May 2, 2017

May 2, 2017
Mary with collage and clutter

Thursday, July 9, 2015

Celebrating

Tomorrow is my partner Ann's 71st birthday. We will celebrate with the best things in life: a bike ride, beer, a Storm game, each other, and our friend Ellen. I am constantly amazed by Ann, her presence and her loving nature, towards me and everyone, it seems (in a good way.) 

Tonight, Ann is facilitating a meeting at our church. Her group (SPRC, for those who know the Methodist church), welcomed our new minister Pastor Ann and Children, Youth and Families (CYF) director Hannah last Sunday. The sanctuary of our small church was packed, something that hasn't happened in a long time. 

Hannah was welcomed during the children's sermon. (My favorite part was when Barb, who was delivering the sermon, asked the kids about their favorite food at a potluck and six year old Calvin leapt from his mother's arms and shouted, "Pizza! Because my mom eats pizza like Tyrannosaurus rex!" I feel sure that Barb had another message in mind, but that's the one that stuck with me.) 

Pastor Ann was welcomed by adults in a ritual that Barb had designed, but I think we didn't really stick to the vision either. (I kept thinking it was my turn before it was, and standing up when it was someone else's turn. I have a handy excuse: I've had brain surgery.)

Pastor Ann's sermon stirred us all (three people who haven't been coming told me they thought they'd give it another chance), and then we went downstairs for a potluck: I didn't see pizza, so I had tasty grits soufflĂ©. 

The celebration capped several months when my partner Ann and her committee, along with others in the congregation, worked to honor our previous pastor and to prepare to welcome Pastor Ann and Hannah.
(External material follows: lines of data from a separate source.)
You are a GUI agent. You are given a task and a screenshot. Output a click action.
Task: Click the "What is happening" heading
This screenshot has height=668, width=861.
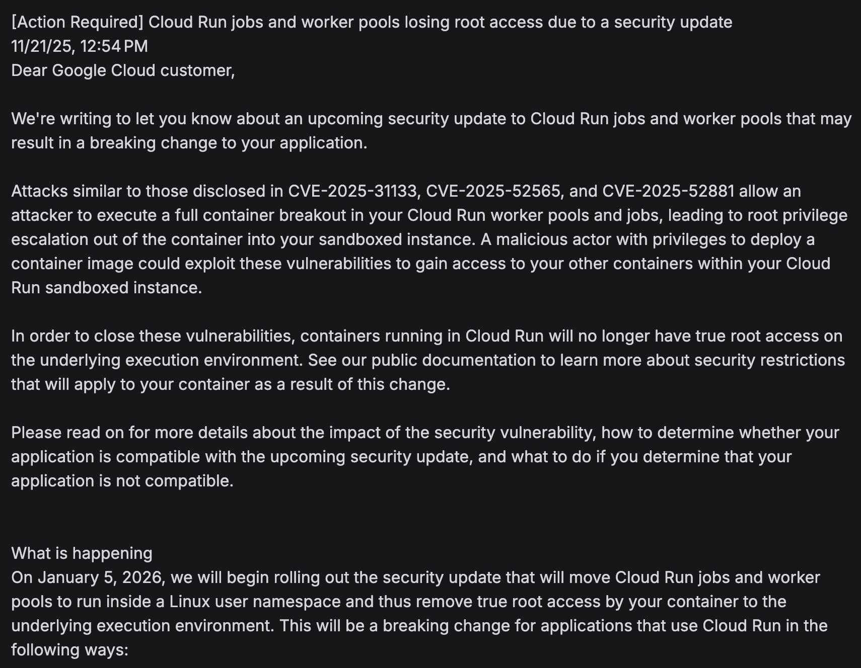(82, 553)
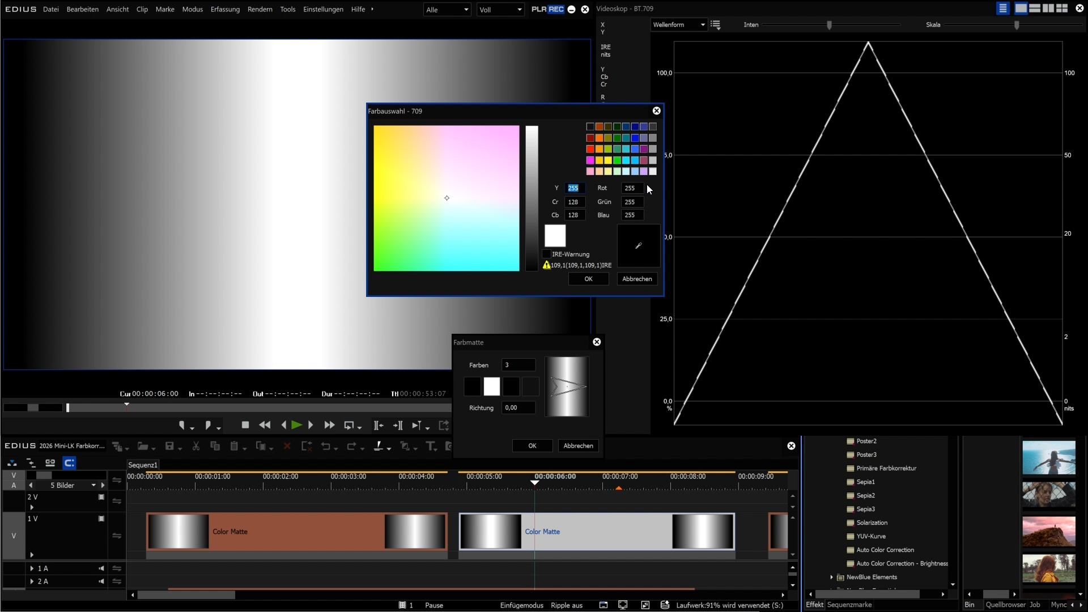Pick a color with the eyedropper
Viewport: 1088px width, 612px height.
(x=639, y=246)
Ann is my partner, so you might think I'm biased, but others will back me up that Ann was an unassuming, heartful leader during this time. It's amazing to me that this fabulously kind and organized person chooses to live her life with me--and seems happy about it. 

Pastor Ann thanked us for the enthusiastic fireworks display the night before, which was July 4. I was glad she liked them, and I realize that a lot of people (including my partner Ann) love fireworks, but I cannot abide them. (Raised a Southern girl, I do not say, "hate", though if I did I would say that now.) To me, they consume a lot of resources (that might be better spent elsewhere), celebrating the boom and bang that make me feel like I'm under siege. They feel to me like a celebration of war, and I worry about those who have survived real wars, where banging and booming mean the loss of lives. I'm pretty sure the neighborhood dogs agree with me (amidst the booming and banging, I heard a man walking down the street calling, "Tasha! Tasha!" I'm guessing Tasha is a dog that got scared and ran away as any reasonable creature would under siege.)
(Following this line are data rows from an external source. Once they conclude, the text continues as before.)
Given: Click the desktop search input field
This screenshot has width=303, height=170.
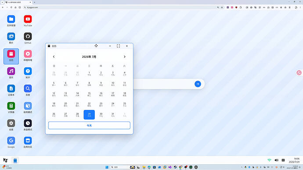Looking at the screenshot, I should (x=163, y=84).
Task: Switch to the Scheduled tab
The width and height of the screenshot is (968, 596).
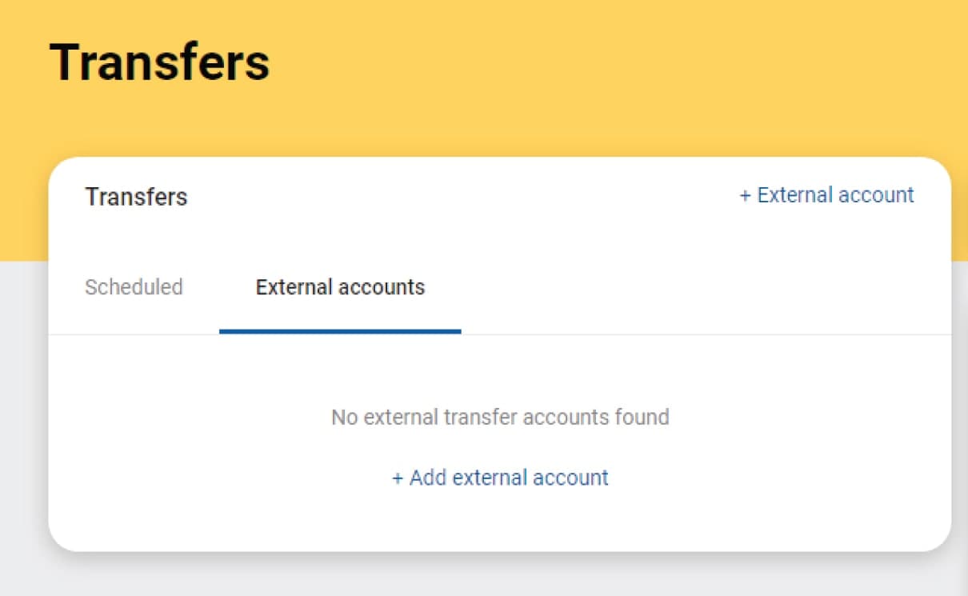Action: click(134, 287)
Seattle will celebrate again the sounds of power and speed at Seafair, a tradition with Blue Angels who fly right over our house all week (I'm pretty sure I once saw a pilot's nose hairs as he rattled this house.) There are boat races, too. I cannot abide this celebration either. 

Still, it is important to me to celebrate so much that is fabulous, especially with my acute awareness that this country and this world are not as loving as I would like them to be, as they could be. The afternoon after the church's welcoming ceremonies, Ann and I watched the US women resoundingly win the World Cup. Now that's something to celebrate: powerful women kicking and stretching their way into a future that maybe could be a place where women have more choices about how to lead their lives. 

My partner Ann, pastor Ann, CYF director Hannah, Soccer Phenomenon Carli Lloyd: all are gifts in the present and hope for the future. 

So much is terrible in this world, but so much is right, too. After all, last week the Supreme Court declared me a full citizen with its ruling that gay marriages would be recognized throughout the country. 

As we often sing at the end of our church services: Go now in peace. And as is implied: go now with love; go now with hope.